Sehr geehrter Herr Recktenwald,

die gesetzliche Rentenversicherung beruht auf dem so genannten Umlageverfahren. Das bedeutet, die eingezahlten Beiträge werden unmittelbar für die Finanzierung der Leistungen herangezogen. Rücklagen werden nur in einem sehr geringen Umfang gebildet. Deshalb ist Ihre Aussage, die heutige Rentnergeneration habe ihr Rentenkapital selbst aufgebracht, nicht ganz richtig. Die heutigen Rentner haben vielmehr – wie alle Beitragszahler in der gesetzlichen Rentenversicherung – einen Anspruch auf Leistungen erworben. Finanziert werden die Renten aber von den heutigen Arbeitnehmern. Damit ausreichend Renten ausgezahlt werden können, muss es also auch ausreichend Arbeitnehmer geben, die Beiträge in die gesetzliche Rentenversicherung leisten.

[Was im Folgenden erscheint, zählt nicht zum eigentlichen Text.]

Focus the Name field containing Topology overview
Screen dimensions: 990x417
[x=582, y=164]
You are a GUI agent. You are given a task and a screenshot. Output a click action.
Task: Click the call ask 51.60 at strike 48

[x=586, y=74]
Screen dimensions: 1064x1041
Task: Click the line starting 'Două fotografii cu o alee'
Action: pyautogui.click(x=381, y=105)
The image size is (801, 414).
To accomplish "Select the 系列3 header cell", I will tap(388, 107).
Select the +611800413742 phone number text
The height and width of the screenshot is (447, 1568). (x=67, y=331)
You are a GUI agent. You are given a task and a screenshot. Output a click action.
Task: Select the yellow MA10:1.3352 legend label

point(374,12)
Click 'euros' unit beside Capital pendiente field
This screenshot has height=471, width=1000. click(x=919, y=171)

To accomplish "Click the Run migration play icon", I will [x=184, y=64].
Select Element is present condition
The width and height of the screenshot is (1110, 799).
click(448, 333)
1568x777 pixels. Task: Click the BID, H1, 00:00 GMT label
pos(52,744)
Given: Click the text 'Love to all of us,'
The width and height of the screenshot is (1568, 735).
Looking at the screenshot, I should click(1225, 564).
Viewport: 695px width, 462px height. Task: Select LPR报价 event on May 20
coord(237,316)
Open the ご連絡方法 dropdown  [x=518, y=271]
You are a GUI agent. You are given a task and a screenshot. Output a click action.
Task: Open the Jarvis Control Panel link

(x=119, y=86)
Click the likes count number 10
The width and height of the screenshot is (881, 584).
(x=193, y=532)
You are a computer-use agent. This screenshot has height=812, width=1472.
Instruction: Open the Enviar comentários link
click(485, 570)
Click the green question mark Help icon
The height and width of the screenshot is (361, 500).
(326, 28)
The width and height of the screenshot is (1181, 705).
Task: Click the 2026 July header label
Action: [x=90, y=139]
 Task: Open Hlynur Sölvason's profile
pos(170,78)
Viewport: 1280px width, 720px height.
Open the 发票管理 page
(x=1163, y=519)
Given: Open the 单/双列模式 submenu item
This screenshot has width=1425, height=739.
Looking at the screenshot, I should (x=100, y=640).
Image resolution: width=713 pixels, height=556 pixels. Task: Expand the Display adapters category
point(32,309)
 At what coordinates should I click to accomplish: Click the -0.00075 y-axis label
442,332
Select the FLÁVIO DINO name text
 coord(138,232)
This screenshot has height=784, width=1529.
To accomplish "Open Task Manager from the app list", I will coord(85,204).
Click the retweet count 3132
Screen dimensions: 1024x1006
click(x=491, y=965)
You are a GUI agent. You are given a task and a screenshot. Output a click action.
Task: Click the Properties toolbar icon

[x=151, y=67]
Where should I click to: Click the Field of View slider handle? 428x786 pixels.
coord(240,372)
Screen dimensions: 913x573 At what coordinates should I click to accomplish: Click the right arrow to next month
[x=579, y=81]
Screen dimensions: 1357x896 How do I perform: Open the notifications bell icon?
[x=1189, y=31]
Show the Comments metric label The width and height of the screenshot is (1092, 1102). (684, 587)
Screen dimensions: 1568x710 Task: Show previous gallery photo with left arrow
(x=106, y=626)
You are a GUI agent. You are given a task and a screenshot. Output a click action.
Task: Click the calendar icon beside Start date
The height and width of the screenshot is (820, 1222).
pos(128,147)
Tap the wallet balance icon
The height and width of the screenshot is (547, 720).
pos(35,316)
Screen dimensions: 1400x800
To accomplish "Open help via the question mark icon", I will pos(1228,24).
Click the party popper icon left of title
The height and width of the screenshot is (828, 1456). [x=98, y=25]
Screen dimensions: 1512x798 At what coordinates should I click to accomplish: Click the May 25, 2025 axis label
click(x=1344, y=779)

Bereits in meiner Antwort vom 18. März 2008 an Herrn Sollinger habe ich auf die demografische Entwicklung und ihre Auswirkungen hingewiesen: Unsere Gesellschaft altert durch die steigende Lebenserwartung und die niedrigen Geburtenzahlen. Das bedeutet, dass das Verhältnis zwischen Beitragszahlern und Rentner immer ungünstiger wird. 1950 wurde die Rente eines Rentners noch durch die Beiträge von vier Erwerbstätigen finanziert, heute sind es noch zwei Beitragszahler je Rentner. 2040 werden es lediglich noch 1,5 sein und bereits 2050 beträgt das Verhältnis unter gleich bleibenden Bedingungen fast eins zu eins. Außerdem beziehen die Rentner durch die gestiegene Lebenserwartung immer länger ihre Renten. Seit Beginn der 80er Jahre ist die durchschnittliche Rentenbezugsdauer bei Männern von 11,1 auf 14,8 Jahre und bei Frauen von 14,1 auf 18,8 Jahre gestiegen.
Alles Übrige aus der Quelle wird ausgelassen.